Dans une note économique publiée ce matin, l’Institut économique de Montréal (IEDM) met en garde contre les effets pervers de l’élargissement de la politique de partage obligatoire des réseaux de télécommunications au Canada. L’organisme de recherche estime que cette réglementation, censée favoriser la concurrence et protéger les consommateurs, pourrait à terme compromettre les investissements dans les infrastructures numériques, nuire à la qualité du service, et fragiliser l’écosystème technologique du pays.
Une politique née dans les années 1990, étendue en 2024
Introduite dans les années 1990 par le Conseil de la radiodiffusion et des télécommunications canadiennes (CRTC), la politique de partage obligatoire visait à permettre aux petits fournisseurs d’accéder aux réseaux des grandes entreprises de télécommunication à des tarifs réglementés. Cette mesure visait à briser les monopoles et stimuler la concurrence.
Mais selon l’IEDM, cette politique a été poussée trop loin. En 2023, le CRTC a étendu cette exigence d’accès à gros aux réseaux de fibre optique en Ontario et au Québec, puis à l’ensemble du pays en 2024. La mesure ne distingue pas la taille des revendeurs : elle permet donc à de grandes entreprises de revendre des services en utilisant les réseaux de leurs concurrents — y compris ceux de plus petits acteurs ayant investi massivement dans leur propre infrastructure.

DONNÉES SOURCES:
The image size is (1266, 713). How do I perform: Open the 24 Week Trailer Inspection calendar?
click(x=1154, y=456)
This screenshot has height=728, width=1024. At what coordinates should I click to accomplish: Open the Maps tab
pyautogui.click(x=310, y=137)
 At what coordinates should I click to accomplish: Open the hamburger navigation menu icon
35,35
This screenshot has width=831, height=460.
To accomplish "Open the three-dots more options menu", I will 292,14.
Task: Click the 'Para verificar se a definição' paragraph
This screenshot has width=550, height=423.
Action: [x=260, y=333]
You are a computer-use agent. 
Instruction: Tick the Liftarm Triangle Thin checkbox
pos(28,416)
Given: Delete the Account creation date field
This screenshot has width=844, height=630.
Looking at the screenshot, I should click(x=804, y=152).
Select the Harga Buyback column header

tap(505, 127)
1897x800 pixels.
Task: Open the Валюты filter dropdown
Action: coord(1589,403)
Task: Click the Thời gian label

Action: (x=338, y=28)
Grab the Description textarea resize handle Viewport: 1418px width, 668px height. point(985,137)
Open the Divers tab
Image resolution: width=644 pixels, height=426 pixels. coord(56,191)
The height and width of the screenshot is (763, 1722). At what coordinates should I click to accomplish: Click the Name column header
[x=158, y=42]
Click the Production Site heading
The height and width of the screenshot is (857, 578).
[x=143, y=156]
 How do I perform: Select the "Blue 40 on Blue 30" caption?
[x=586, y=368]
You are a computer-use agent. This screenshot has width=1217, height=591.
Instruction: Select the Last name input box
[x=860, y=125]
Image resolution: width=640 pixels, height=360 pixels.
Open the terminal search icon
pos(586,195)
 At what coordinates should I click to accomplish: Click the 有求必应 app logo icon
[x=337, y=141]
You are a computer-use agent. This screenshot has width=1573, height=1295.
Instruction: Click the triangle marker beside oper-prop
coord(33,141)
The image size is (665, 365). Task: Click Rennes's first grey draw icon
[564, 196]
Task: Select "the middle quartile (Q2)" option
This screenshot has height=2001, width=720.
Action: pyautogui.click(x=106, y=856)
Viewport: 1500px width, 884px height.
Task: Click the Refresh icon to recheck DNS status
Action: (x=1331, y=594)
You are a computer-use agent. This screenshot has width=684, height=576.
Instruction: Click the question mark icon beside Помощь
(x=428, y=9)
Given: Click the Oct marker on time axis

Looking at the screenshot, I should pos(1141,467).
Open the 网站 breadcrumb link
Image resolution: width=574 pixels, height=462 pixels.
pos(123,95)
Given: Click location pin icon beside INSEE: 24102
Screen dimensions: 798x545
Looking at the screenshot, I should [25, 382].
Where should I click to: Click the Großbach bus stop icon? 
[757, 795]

TÂCHE À RÉALISER 1: Reproduisez sans rien changer le passage du texte fourni qui va de « Mais selon l’IEDM, cette » jusqu'à « leur propre infrastructure. ».
TÂCHE À RÉALISER 2:
D'après le texte fourni, les affirmations suivantes sont-elles exactes ? Répondez par oui ou par non, en citant textuellement les mots du texte qui tranchent.
(a) La politique de partage obligatoire a été introduite par le CRTC dans les années 1990.
(b) L'extension de 2024 ne concernait que l'Ontario et le Québec.
(c) La mesure fait une distinction selon la taille des revendeurs.
TÂCHE À RÉALISER 3:
Répondez brièvement à ces questions sur le texte fourni.
(a) Quand l'IEDM a-t-il publié sa note économique ?
(b) À quoi la politique de partage obligatoire devait-elle donner accès aux petits fournisseurs ?
(c) En quelle année le CRTC a-t-il étendu l'exigence d'accès à gros aux réseaux de fibre optique en Ontario et au Québec ?

VOTRE RÉPONSE 1:
Mais selon l’IEDM, cette politique a été poussée trop loin. En 2023, le CRTC a étendu cette exigence d’accès à gros aux réseaux de fibre optique en Ontario et au Québec, puis à l’ensemble du pays en 2024. La mesure ne distingue pas la taille des revendeurs : elle permet donc à de grandes entreprises de revendre des services en utilisant les réseaux de leurs concurrents — y compris ceux de plus petits acteurs ayant investi massivement dans leur propre infrastructure.

VOTRE RÉPONSE 2:
(a) Oui : « Introduite dans les années 1990 par le Conseil de la radiodiffusion et des télécommunications canadiennes (CRTC) ».
(b) Non : « puis à l’ensemble du pays en 2024 ».
(c) Non : « La mesure ne distingue pas la taille des revendeurs ».

VOTRE RÉPONSE 3:
(a) Ce matin.
(b) Aux réseaux des grandes entreprises de télécommunication, à des tarifs réglementés.
(c) En 2023.